The United States and the European Union have expressed interest in increasing wind energy shares of their respective total energy consumption. The U.S. hopes to increase its share from 6 percent to 20 percent by 2030. The EU hopes to see wind energy at 25 percent, up from 16.5 percent currently, by the same year.

Doing so will require updated models for a more detailed and accurate understanding of wind flows in natural settings. As part of the project, researchers will map out the flow field in greater detail using improved models and fundamental understanding based on the new data set and analysis.

“The Perdigão field experiment is an impressive effort that involves U.S. researchers and their colleagues in Europe,” said Nick Anderson, program director in the National Science Foundation’s Division of Atmospheric and Geospace Sciences, which funds the U.S. side of the Perdigão project. “Data from Perdigão’s instrument array will improve our understanding of wind flow over complex terrain, with benefits to weather forecasting and wind energy.”
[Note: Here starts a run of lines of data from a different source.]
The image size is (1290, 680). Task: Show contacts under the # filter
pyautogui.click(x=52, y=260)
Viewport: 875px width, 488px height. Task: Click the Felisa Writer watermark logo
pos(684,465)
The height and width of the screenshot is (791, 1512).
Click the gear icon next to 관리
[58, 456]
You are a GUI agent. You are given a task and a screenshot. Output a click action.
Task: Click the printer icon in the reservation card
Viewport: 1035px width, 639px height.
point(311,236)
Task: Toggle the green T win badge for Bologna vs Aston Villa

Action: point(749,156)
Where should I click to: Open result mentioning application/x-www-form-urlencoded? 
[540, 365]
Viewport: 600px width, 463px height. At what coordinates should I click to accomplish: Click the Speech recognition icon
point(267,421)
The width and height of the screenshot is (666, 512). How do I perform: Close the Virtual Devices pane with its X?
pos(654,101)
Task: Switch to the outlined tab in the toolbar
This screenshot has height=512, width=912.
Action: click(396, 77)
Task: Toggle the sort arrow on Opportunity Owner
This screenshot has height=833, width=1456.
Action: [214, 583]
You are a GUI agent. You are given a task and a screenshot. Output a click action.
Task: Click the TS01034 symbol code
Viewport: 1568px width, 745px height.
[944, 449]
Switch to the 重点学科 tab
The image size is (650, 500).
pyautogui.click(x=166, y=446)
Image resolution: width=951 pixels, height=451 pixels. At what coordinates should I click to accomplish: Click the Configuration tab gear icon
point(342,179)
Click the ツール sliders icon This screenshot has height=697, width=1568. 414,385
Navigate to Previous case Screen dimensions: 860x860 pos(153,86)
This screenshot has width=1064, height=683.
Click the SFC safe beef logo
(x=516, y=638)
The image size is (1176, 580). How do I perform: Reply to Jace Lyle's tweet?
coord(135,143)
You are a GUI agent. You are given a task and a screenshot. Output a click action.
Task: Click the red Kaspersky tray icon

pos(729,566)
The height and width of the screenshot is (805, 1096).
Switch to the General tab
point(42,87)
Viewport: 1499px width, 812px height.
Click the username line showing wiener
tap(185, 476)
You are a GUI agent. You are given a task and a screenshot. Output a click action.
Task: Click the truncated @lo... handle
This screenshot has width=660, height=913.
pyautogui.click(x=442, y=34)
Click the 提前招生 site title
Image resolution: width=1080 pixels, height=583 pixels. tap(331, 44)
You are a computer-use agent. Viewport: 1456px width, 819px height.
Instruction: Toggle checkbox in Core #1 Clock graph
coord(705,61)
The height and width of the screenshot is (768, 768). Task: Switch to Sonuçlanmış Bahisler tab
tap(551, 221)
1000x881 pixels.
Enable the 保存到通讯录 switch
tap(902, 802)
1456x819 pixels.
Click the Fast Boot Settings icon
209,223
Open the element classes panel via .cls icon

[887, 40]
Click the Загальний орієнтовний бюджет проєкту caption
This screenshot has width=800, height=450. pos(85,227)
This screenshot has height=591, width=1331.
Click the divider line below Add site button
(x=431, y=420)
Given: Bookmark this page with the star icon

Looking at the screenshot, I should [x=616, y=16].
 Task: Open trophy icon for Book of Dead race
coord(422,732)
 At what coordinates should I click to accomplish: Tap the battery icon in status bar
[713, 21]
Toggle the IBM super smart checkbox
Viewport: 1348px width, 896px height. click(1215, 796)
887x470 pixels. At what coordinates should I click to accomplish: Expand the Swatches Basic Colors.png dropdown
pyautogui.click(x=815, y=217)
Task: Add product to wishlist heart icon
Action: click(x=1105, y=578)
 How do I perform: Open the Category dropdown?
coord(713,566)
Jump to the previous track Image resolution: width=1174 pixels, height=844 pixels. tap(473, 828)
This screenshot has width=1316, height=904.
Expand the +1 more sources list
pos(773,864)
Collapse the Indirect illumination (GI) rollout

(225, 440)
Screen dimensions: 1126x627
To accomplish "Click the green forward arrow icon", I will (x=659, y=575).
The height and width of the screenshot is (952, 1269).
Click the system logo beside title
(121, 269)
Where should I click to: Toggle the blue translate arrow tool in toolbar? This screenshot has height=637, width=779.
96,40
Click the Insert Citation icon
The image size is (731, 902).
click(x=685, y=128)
Along an estimated four-mile-long, one-mile-wide swath of the valley, researchers have set up an intricate array of instruments including approximately 50 flux towers, ranging in height from 10 to 100 meters, equipped with sonic anemometers to measure mean flow, turbulence and fluxes. Thermistor arrays, microwave radiometers and an atmospheric emitted radiance interferometer measure the temperature structure; LiCOR systems measure CO2 and water vapor while radiometers measuring the incoming, outgoing and net radiation. Remote sensors such as sodars, lidars and wind profilers have been set up to capture flow and turbulence, and four to 16 radio soundings are deployed every day to map the atmospheric structure in and above the valley. Additional equipment will track fine-scale turbulence, pressure perturbations, lower atmospheric meteorological profiles and even acoustic levels.

When completed, scientists will have a reference data set of incomparable spatial resolution. The research will aid wind resource assessment in Europe and elsewhere in the world and optimization of wind-turbine siting, as scientists will make use of an existing full-scale turbine at the Perdigão site to study the interactions of turbine wakes with varying wind flows and topography.

Data gathering will continue until June 15. Antecedent wind monitoring for the project with limited equipment started earlier, in mid-December 2016.

The University of Colorado Boulder is co-lead of the project. The U.S. group includes researchers from Cornell University, the University of Oklahoma, University of California Berkeley, and the Army Research Laboratory. The National Center for Atmospheric Research’s Earth Observing Laboratory is responsible for the overall coordination of the campaign, including the provision and operation of a large array of scientific sensors, and the delivery of scientific data and logistics support.